The following example shows part of the script in page online.htm.
<form action=logon.cgi method = post > <p><input type=SUBMIT value="Logoff" name="PtButton" style="width:60px;"> </form>
Rules on page file compression and saving
A set of authentication page files must be compressed into a standard zip file. The name of a zip file can contain only letters, numerals, and underscores. The zip file of the default authentication pages must be saved with name defaultfile.zip.
The set of authentication pages must be located in the root directory of the zip file.
Zip files can be transferred to the device through FTP or TFTP. The default authentication pages file must be saved in the root directory of the device, and other authentication files can be saved in the root directory or the portal directory under the root directory of the device.
Examples of zip files on the device:
<Sysname> dir Directory of flash:/portal/ 0 -rw- 1405 Feb 28 2011 15:53:31 ssid2.zip 1 -rw- 1405 Feb 28 2011 15:53:20 ssid1.zip 2 -rw- 1405 Feb 28 2011 15:53:39 ssid3.zip 3 -rw- 1405 Feb 28 2011 15:53:44 ssid4.zip 2540 KB total (1319 KB free)
Rules on file size and contents
For the system to push customized authentication pages smoothly, you need comply with the following size and content requirements on authentication pages.
The size of the zip file of each set of authentication pages, including the main authentication pages and the page elements, must be no more than 500 KB.
The size of a single page, including the main authentication page and its page elements, must be no more than 50 KB before being compressed.

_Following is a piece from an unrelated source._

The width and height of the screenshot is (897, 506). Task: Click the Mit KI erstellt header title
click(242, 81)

Page elements can contain only static contents such as HTML, JS, CSS, and pictures.
Logging off a user who closes the logon success or online page
After a user passes authentication, the system pushes the logon success page named logonSuccess.htm. If the user initiates another authentication through the logon page, the system pushes the online page named online.htm. You can configure the device to forcibly log off the user when the user closes either of these two pages. To do so, add the following contents in logonSuccess.htm and online.htm:
Reference to JS file pt_private.js.
Function pt_unload(), which is used to trigger page unloading.

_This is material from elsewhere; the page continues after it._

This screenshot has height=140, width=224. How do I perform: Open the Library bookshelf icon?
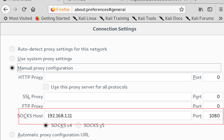pos(201,9)
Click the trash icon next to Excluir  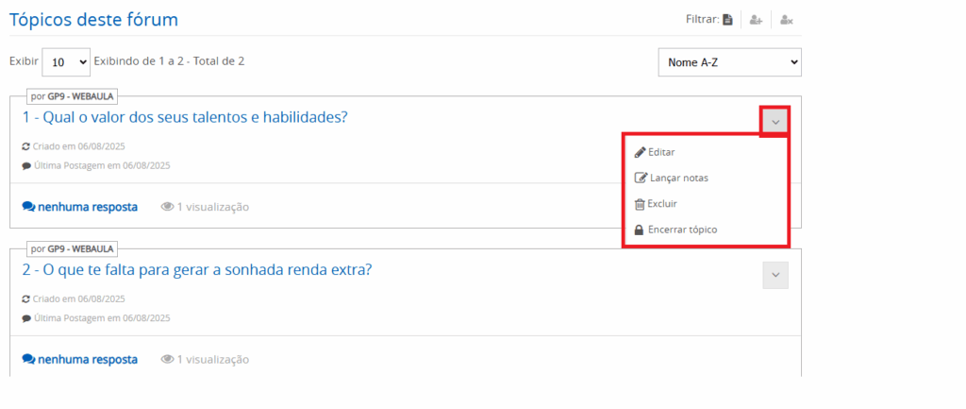point(640,204)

Function pt_submit(), the event handler function for Form.
Function pt_init(), which is for triggering page loading.
The following is a script example with the added contents highlighted in gray:
<html> <head> <script type="text/javascript" language="javascript" src="pt_private.js"></script> </head> <body onload="pt_init();" onbeforeunload="return pt_unload();"> ... ... <form action=logon.cgi method = post onsubmit="pt_submit()"> ... ... </body> </html>
Redirecting authenticated users to a specified Web page
To make the device automatically redirect authenticated users to a specified Web page, do the following in logon.htm and logonSuccess.htm:
In logon.htm, set the target attribute of Form to blank.
See the contents in gray:
<form method=post action=logon.cgi target="blank">
Add the function for page loading pt_init() to logonSucceess.htm.
See the contents in gray:
<html> <head> <title>LogonSuccessed</title> <script type="text/javascript" language="javascript" src="pt_private.js"></script> </head> <body onload="pt_init();" onbeforeunload="return pt_unload();"> ... ... </body> </html>
Hewlett Packard Enterprise recommends using Microsoft IE 6.0 or above on the authentication clients. Make sure the browser of an authentication client permits pop-ups or permits pop-ups from the access device. Otherwise, the user cannot log off by closing the logon success or online page and can only click Cancel to return back to the logon success or online page.
If a user refreshes the logon success or online page, or jumps to another website from either of the pages, the device also logs off the user.
Only Microsoft IE, Mozilla Firefox, and Apple Safari browsers support the device to log off the user when the user closes the logon success or online page. Google Chrome, Opera, and other browsers do not support this function.